Martha managed to put up with this Earth longer than her parents, Denton and Katherine Dougharty, as well as her off-again / off-again husband, James Sparks, Jr.
Those left to cherish her memory and inherit her expired Kohl’s coupons include her son Jimmy Sparks and wife Kristen; and other son Mark Sparks and former partner Johnny Nguyen. Martha thought her two kids were okay, but her favorite child, her dog, was Kaiser. Kaiser stands to inherit the vast estate of expired Kohl’s coupons along with various weird things she found at estate sales (which will now, once again, be sold at another estate sale—circle of life). She is also survived by her grandchildren, Jacoby Wilcox and Timothy Wilcox and his wife Samantha; great-grandchildren, Karrson and Greyson; cousin, Dana Bartholomew and husband Bart and their child, Kate Bartholomew of Dallas; cousin, Sarah McHaney and husband Gordon and their children, Spencer, Moris, and Morgan of Austin; cousin, Steven Dougharty and wife Mary Anne; cousin, Dana Bedicheck Work and husband Scott and their children, David and Ethan of Houston; cousin, Terry Sparks and partner Bill Wills, and Terry’s son Christopher Sparks and his wife Elizabeth.
Martha had countless friends, some of whom were not even imaginary. Martha’s friends include, S.L. Greenberg and his late wife Natalie; Judge Larry Thorne and his wife Margaret; Dr. Alfred Brady and wife Roseanne; Julie Stewart and the late Ron Stewart; Lisa Chapman; Celia Crittenden; Daryl Ferguson; Ann Winslow; Shirley Laine and her late husband Hal; David Mayer and his late mother Sue; Gretchen Hargroder and her team including Heather and Caitlyn; Debbie Adams; Donna Schraeder; Tricia Shockley Williams; and Suella Thorne; along with numerous names I’m sure we missed. But the apple of Martha’s eye was Will Abshier (the son she always wanted but never had) and his husband Chris Gonzalez. Will and Martha developed a very close and loving relationship. Martha loved Will without reservation, without judgment, without hesitation, and without qualification. Martha insisted Will was like a son to her, and took him in as one. That’s okay, because Martha’s two boys insisted she was almost like a mother to them.

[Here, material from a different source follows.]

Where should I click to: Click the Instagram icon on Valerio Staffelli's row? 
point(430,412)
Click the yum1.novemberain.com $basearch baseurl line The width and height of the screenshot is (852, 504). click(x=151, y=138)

In a totally passive-aggressive move, Martha’s ne’er-do-well sons booked an overly large venue to make it look like no one showed up to her funeral. Some flowers are welcome to dull the blow of that emptiness, but if charity is your gig (and it is tax season), then the family suggests skewing toward Martha’s causes: The Humane Society, Wounded Warriors, Southeast Texas Food Bank, or Human Rights Watch.
In memory of Martha, the Sparks family asks that you put on your hat, your makeup (man or woman—it’s all good), some Rolling Stones, and then say something weird that pops into your hat-laden head. Then, love life, love others, and love without judgment. Live and love like Martha did. And remember that you can’t always get what you want, but if you try sometimes, you just might find, you get what you need.